WHAT TO PRODUCE => Repeat the records from the line containing "Task: Click the 30.0% y-axis label" through the line containing "Looking at the screenshot, I should point(258,603).", and swap "comment text input box" for "reply text input box" while keeping everything else the same and leaving out the pictures.

■ ■ ■ ■

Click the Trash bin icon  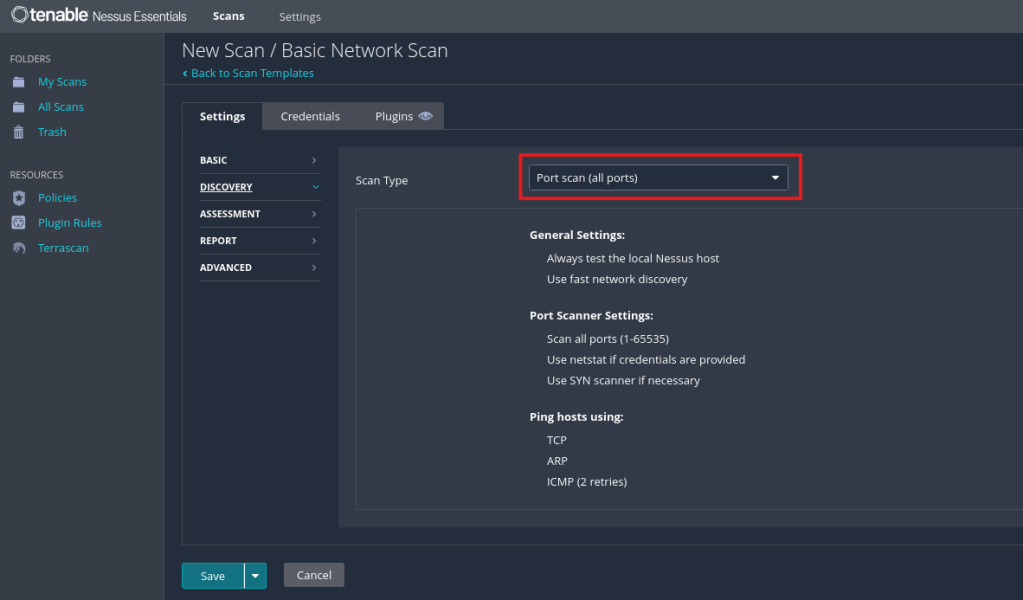(x=18, y=132)
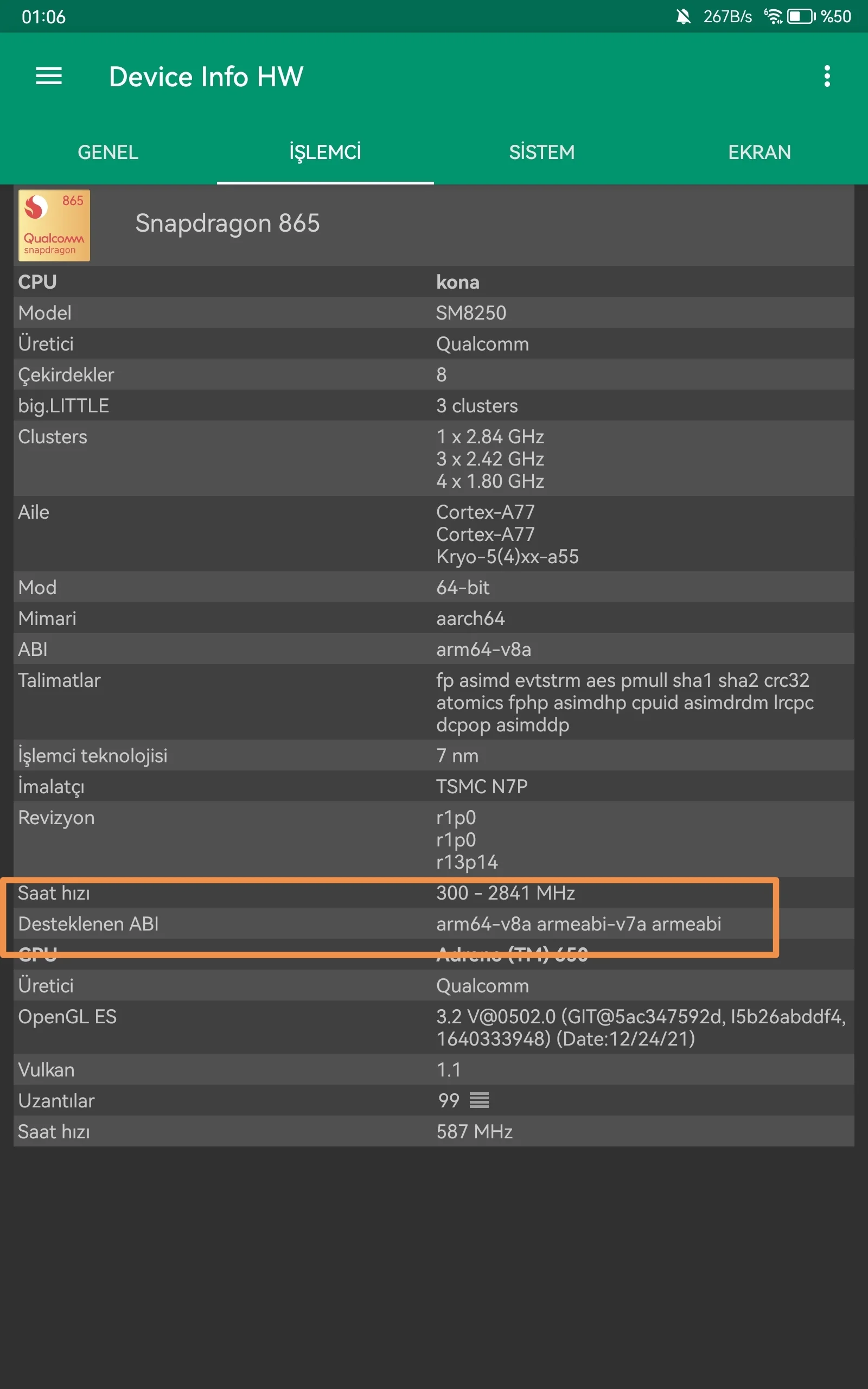Select the İŞLEMCİ tab
Image resolution: width=868 pixels, height=1389 pixels.
click(x=325, y=152)
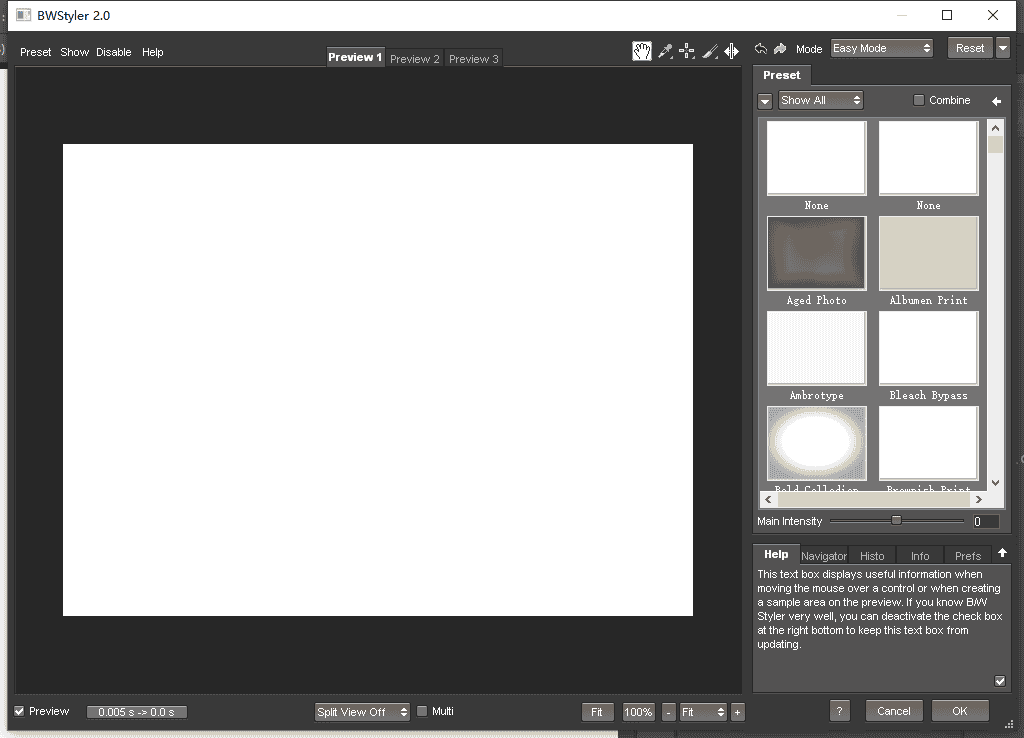
Task: Enable the Combine checkbox
Action: [x=919, y=100]
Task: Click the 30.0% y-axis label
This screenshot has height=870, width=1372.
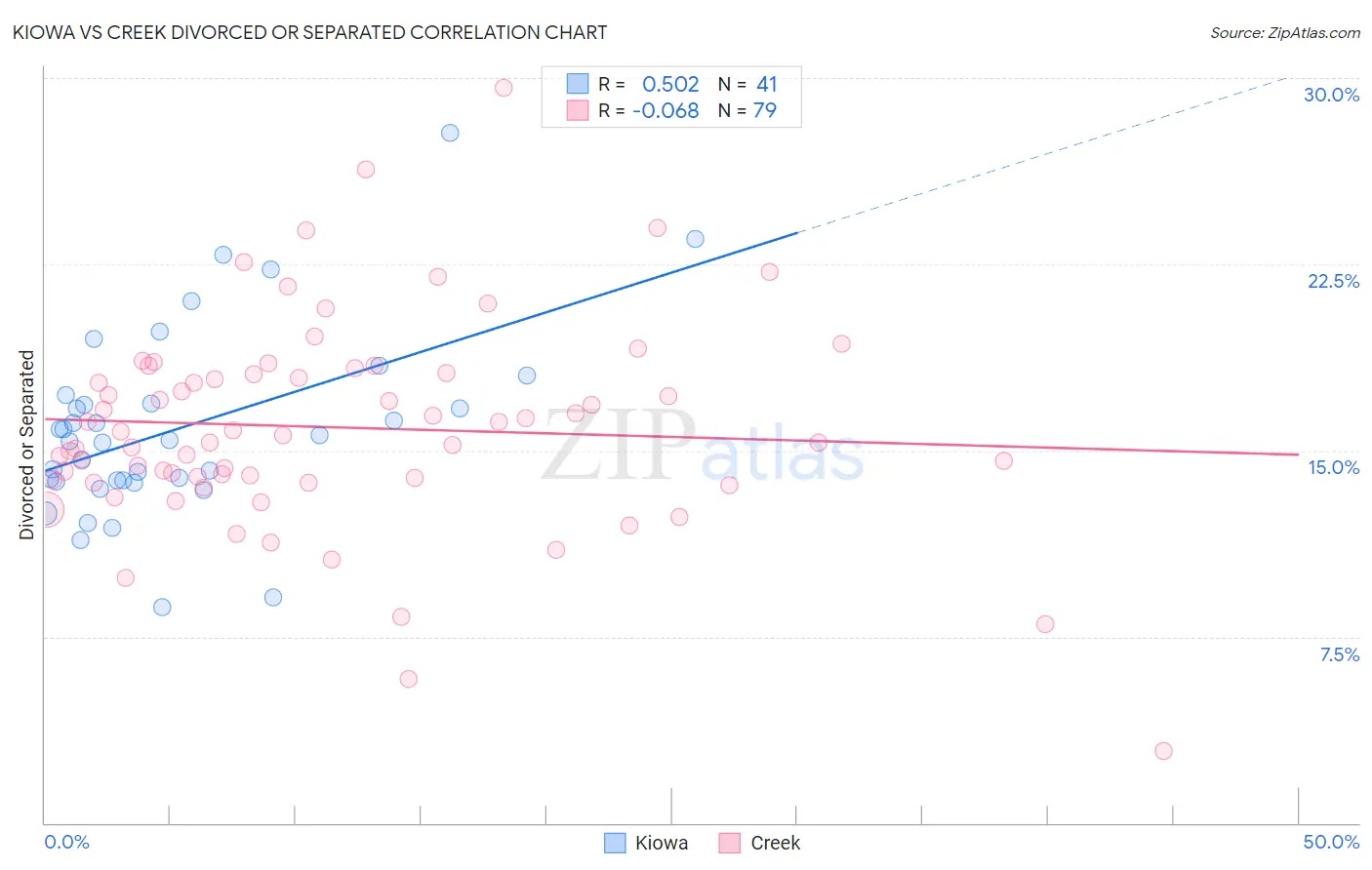Action: [x=1332, y=95]
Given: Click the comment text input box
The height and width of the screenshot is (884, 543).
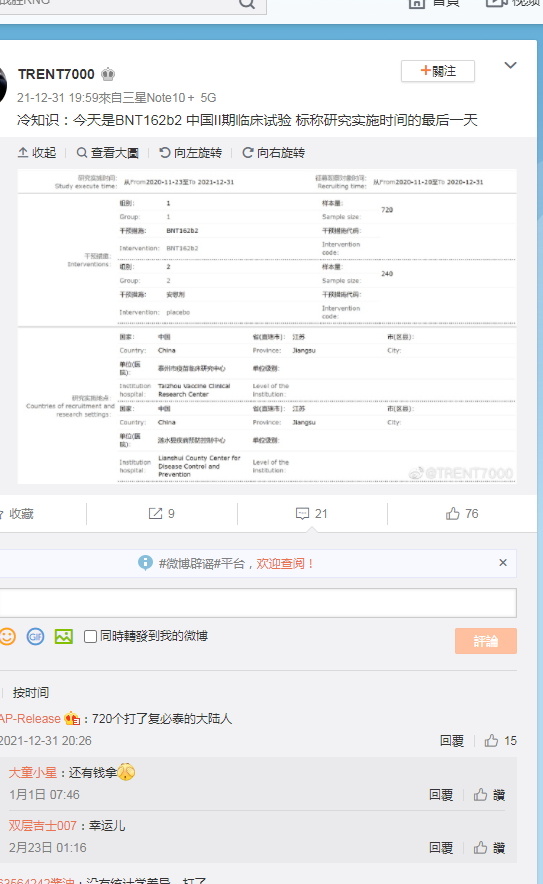Looking at the screenshot, I should point(258,603).
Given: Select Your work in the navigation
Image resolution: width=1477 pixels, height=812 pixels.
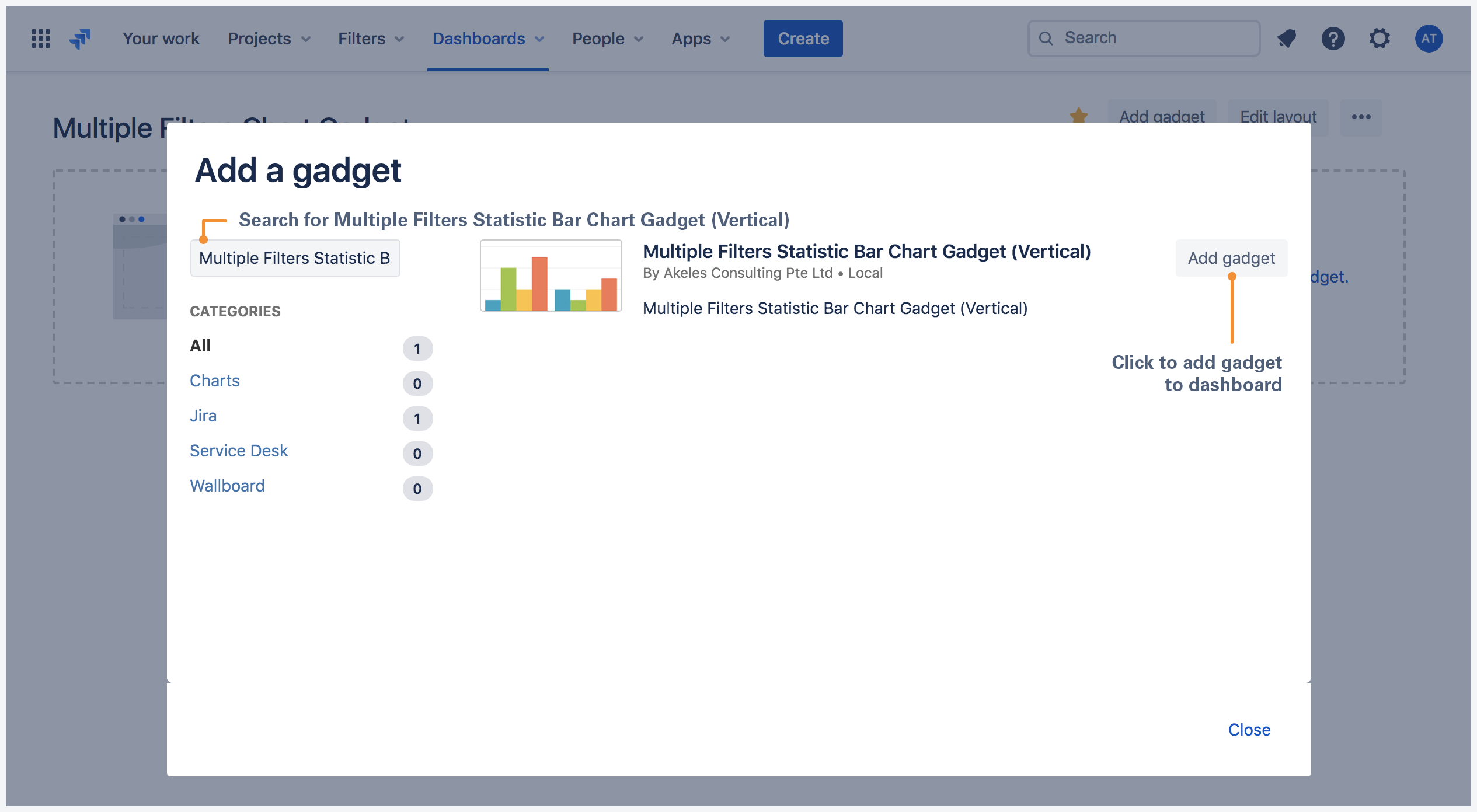Looking at the screenshot, I should (161, 38).

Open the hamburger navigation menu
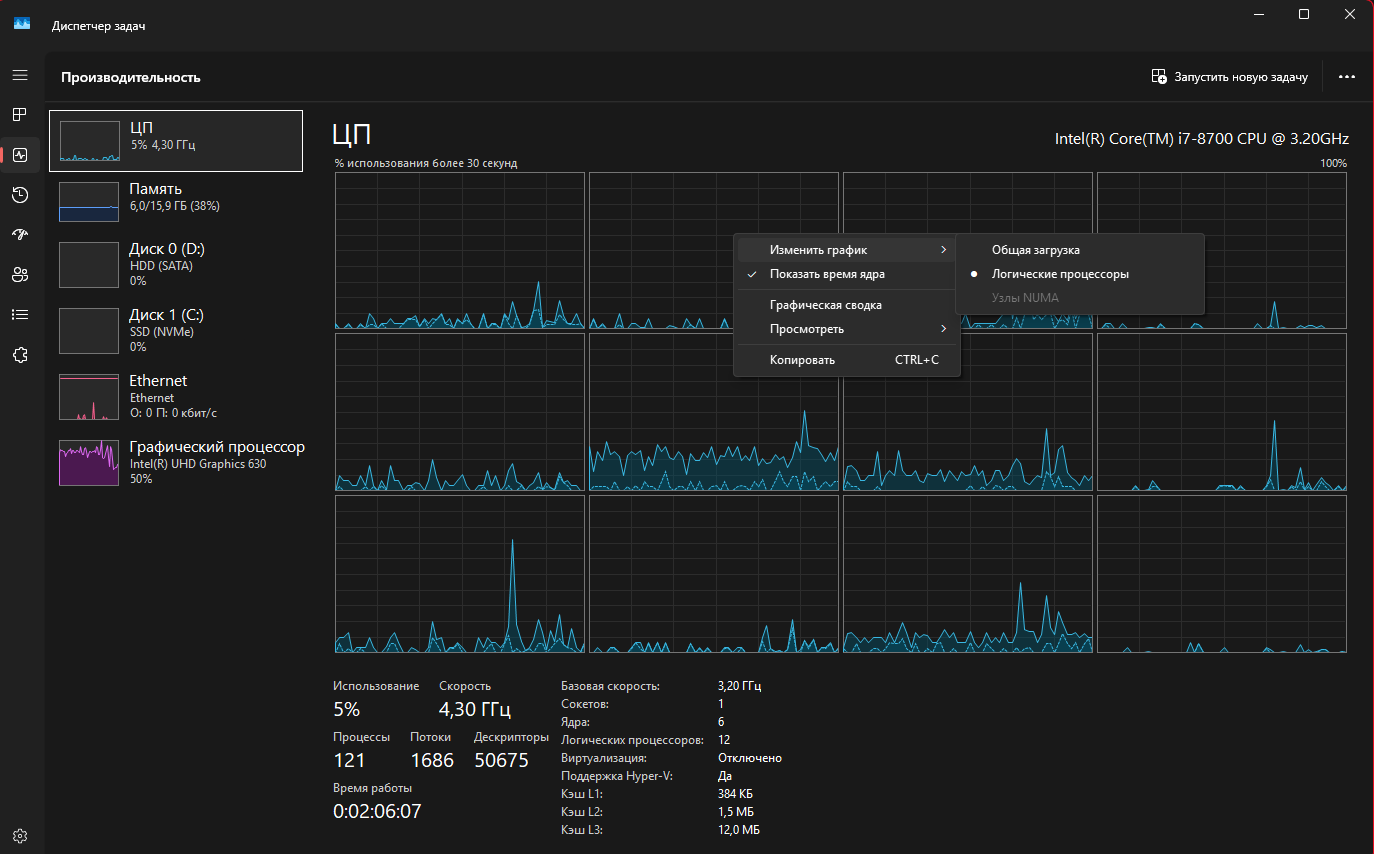(x=19, y=75)
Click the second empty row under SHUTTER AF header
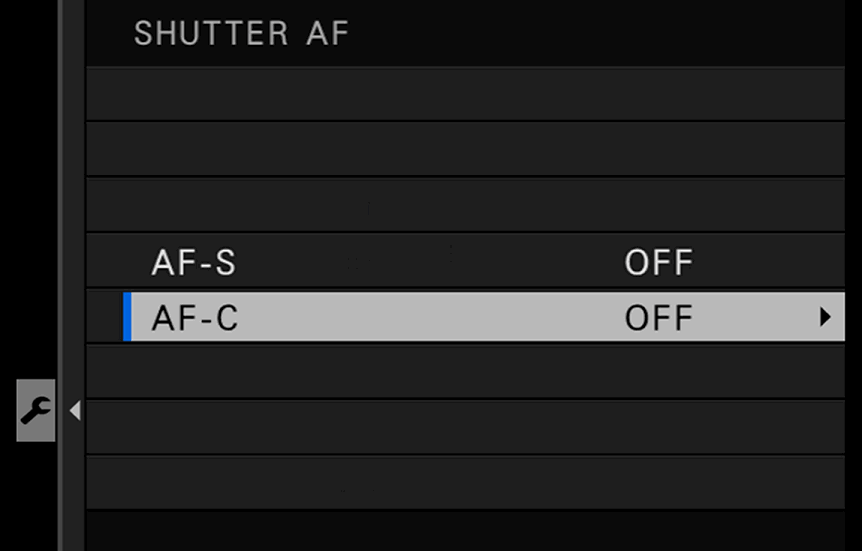This screenshot has width=862, height=551. pyautogui.click(x=465, y=149)
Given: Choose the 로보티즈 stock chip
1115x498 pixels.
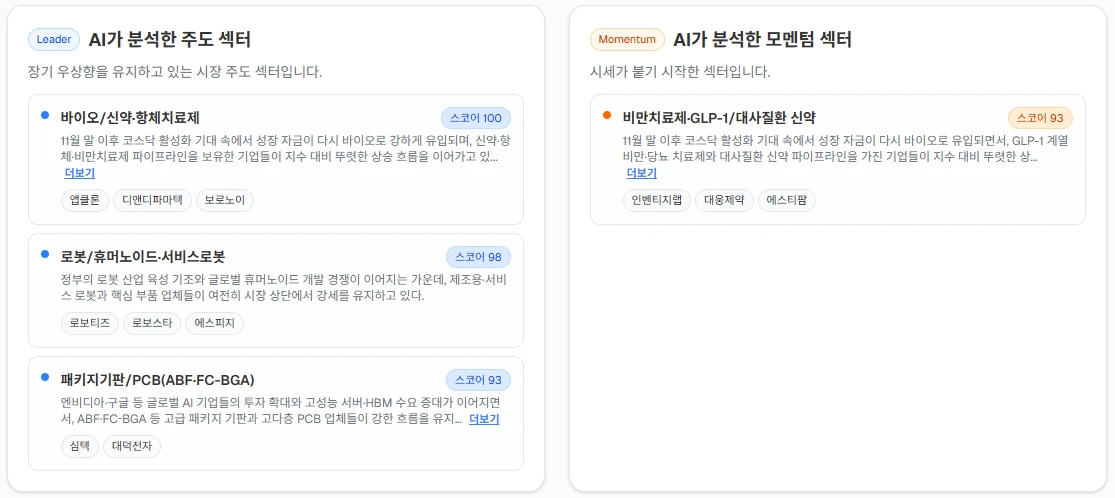Looking at the screenshot, I should (89, 323).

■ ■ ■ ■

EXPECTED ANSWER =>
Task: Click the 30.0% y-axis label
This screenshot has height=870, width=1372.
Action: [x=1332, y=95]
Given: Click the reply text input box
The height and width of the screenshot is (884, 543).
Looking at the screenshot, I should point(258,603).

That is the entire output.